• [Document section]:
Thinking about doing more with your writing? Why not join me in Paris June 2-7 for my Masterclass in Screenwriting? Come be part of a dynamic community of writers and literary agents to learn, to write, to network, to energize your literary goals—and just to have fun in the City of Light!

The Paris Writers Workshop is the longest running literary program of its kind. This program offers 6 masterclasses by renowned authors, each a specialist in their field—and I’ll be teaching the Screenwriting Masterclass—in English, of course.

The workshop will be held at Columbia University’s beautiful Reid Hall campus in the heart of literary Paris—Montparnasse.

Registration is now open: https://wice-paris.org/paris-writers- workshop

We’ll have a great time getting your story ideas off the ground!!

Diane Lake

Taking Meetings

Let’s say you’ve written a script and through some weird set of circumstances, it’s gotten to someone who wants to talk to you. In person.

Gulp.

What does that mean? Does that mean they’re going to buy your script? Hire you to write another script? Become your mentor in the business and make your career? What if they don’t like you? What if they ask you questions you can’t answer?

Wait, is this a good idea? Why do you have to actually talk to these people???

See how you did that? Took a perfectly wonderful thing—being invited into a room to talk about your work—and instead turned it into a cataclysmic event.

Stop it.

There’s no way you can predict what’s going to happen at this meeting. So take a shower, comb your hair and go. They would NEVER be asking to meet you if they didn’t think they could get something out of it. Will they buy your script? Probably not. But they liked it enough to want to meet you so that if there comes a day when they, say, buy a book they want a screenwriter to adapt, they might think you’re right for it. Or if you write a script in the future, they want to make sure you show it to them because perhaps that’s one they could get made. However you look at this, it’s a win-win.

• [Provided data]:
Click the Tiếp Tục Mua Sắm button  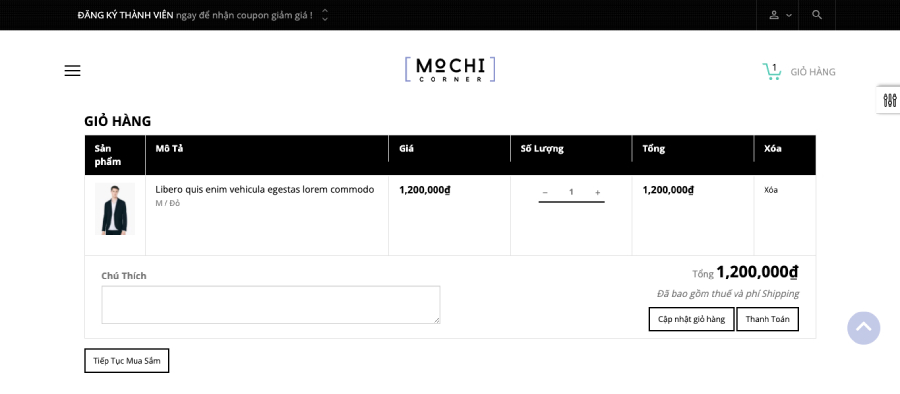127,361
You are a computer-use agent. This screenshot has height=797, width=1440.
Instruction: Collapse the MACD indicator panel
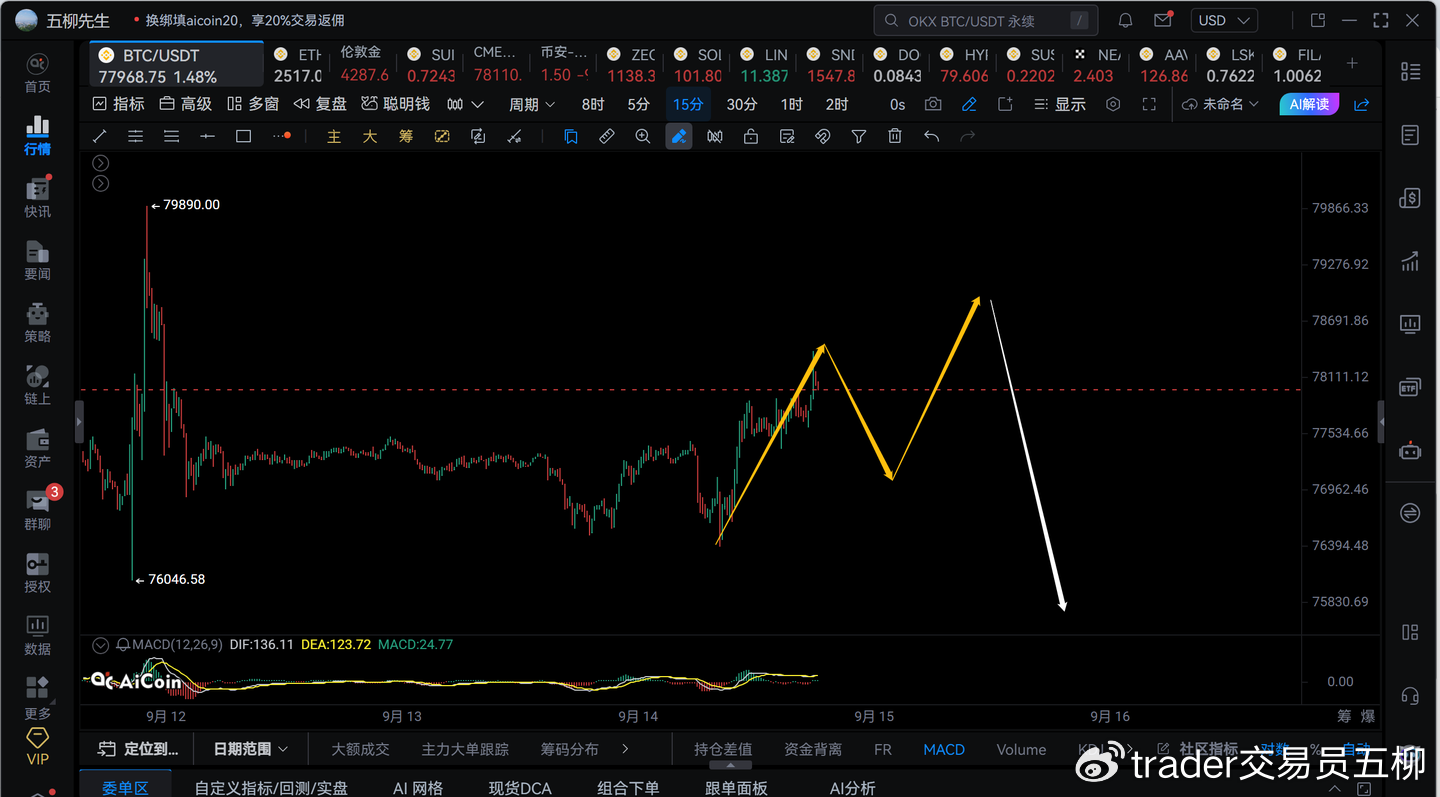(x=100, y=645)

• [What to do]:
a. Reproduce the passage of the screenwriting text from "What does that" up to and including "you can’t answer?".
b. List every purpose the screenwriting text gives for joining the community of writers and literary agents in Paris.
c. According to the screenwriting text, where will the Paris Writers Workshop be held?

• [Solutions per task]:
a.
What does that mean? Does that mean they’re going to buy your script? Hire you to write another script? Become your mentor in the business and make your career? What if they don’t like you? What if they ask you questions you can’t answer?

b.
- To learn
- To write
- To network
- To energize your literary goals
- To have fun in the City of Light

c. At Columbia University's Reid Hall campus in Montparnasse.